Are You Compliant With Your I-9 Responsibilities?

January 26, 2016

Many employers are unaware of the accuracy required by the federal government in the completion of I-9 documents. Only when the government conducts an audit do these employers learn the extent of mistakes they have been making for years. Committing errors on documents may result in penalties of up to $1,100 for each I-9 form. Thus, a mistake on 100 forms could result in penalties exceeding $100,000. In addition, employing individuals who are ineligible to work because of expired documents or other reasons may result in penalties of $3,200 per worker.

The types of mistakes that can result in fines are often clerical errors. Here are some of the most common mistakes that could result in penalties:

  • Incorrect or Missing Forms. Placing incorrect dates on the I-9 form, failure to get signatures (including the employer’s signature), transposed information and incomplete checked boxes are common errors.
  • The Three-Day Rule. ICE rules stipulate that I-9 forms must be completed within three business days of the first day of work.
  • Failure to Re-Verify. For employees of certain citizenship status, employers will need to track and update the employee’s supporting I-9 documentation. It is the employer’s responsibility to monitor the date of work eligibility and request new documentation prior to expiration of the documents.
  • Invalid Identifying Documents. The employer must check all documents to be sure they are actually presented and valid. If an employer fails to obtain the right     combination of identifying documents from list A, or lists B and C, then the I-9 documentation will be considered incomplete and the employer becomes subject to fines. Obtaining too many documents may also be a violation.
  • Not Making Legible Copies. Documents must be readable in order to verify the information.
  • Not Properly Making Corrections to Documents. Corrections should be made on the original I-9 form and be dated and initialed.

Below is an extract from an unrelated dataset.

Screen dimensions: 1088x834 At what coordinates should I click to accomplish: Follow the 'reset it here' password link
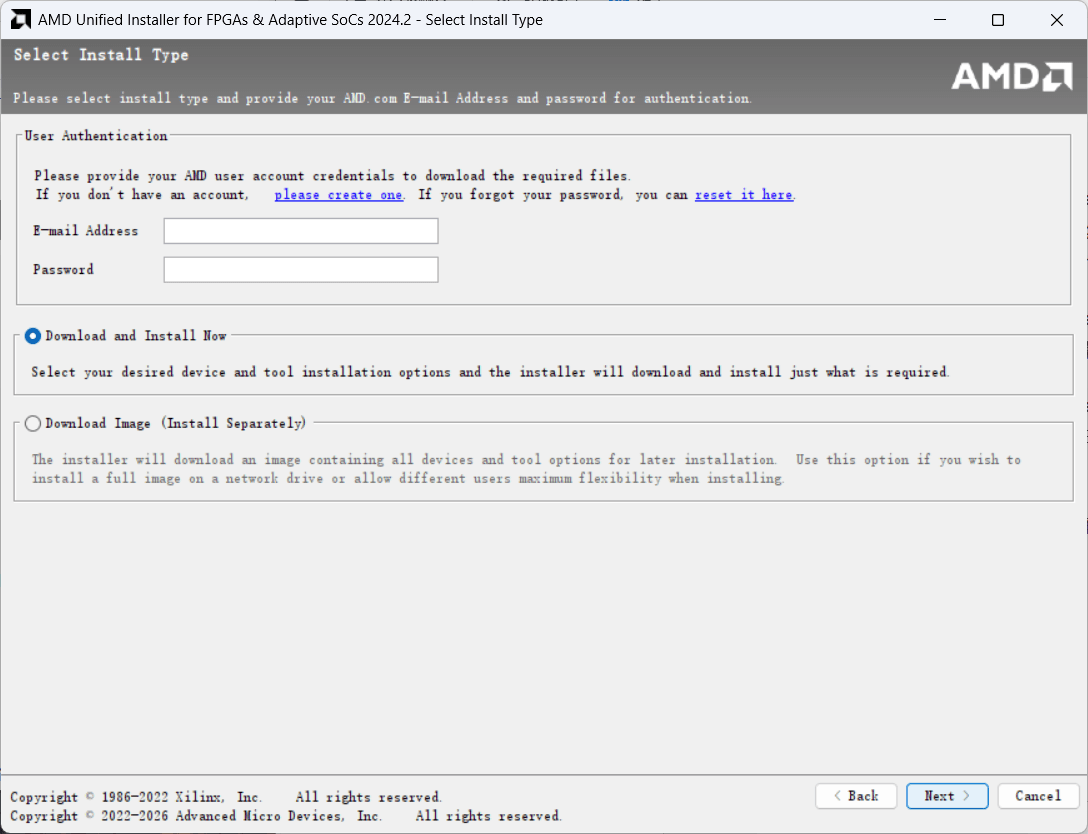coord(744,195)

If a new I-9 form is used to correct   errors, the employer should not destroy original documents.

It is a good practice for employers to periodically audit their I-9 records for compliance. The government is more likely to find violations if the employer makes corrections after a notice of inspection is served. Undertaking audits and correcting errors before a government notice demonstrates the desire to be in compliance with I-9 rules.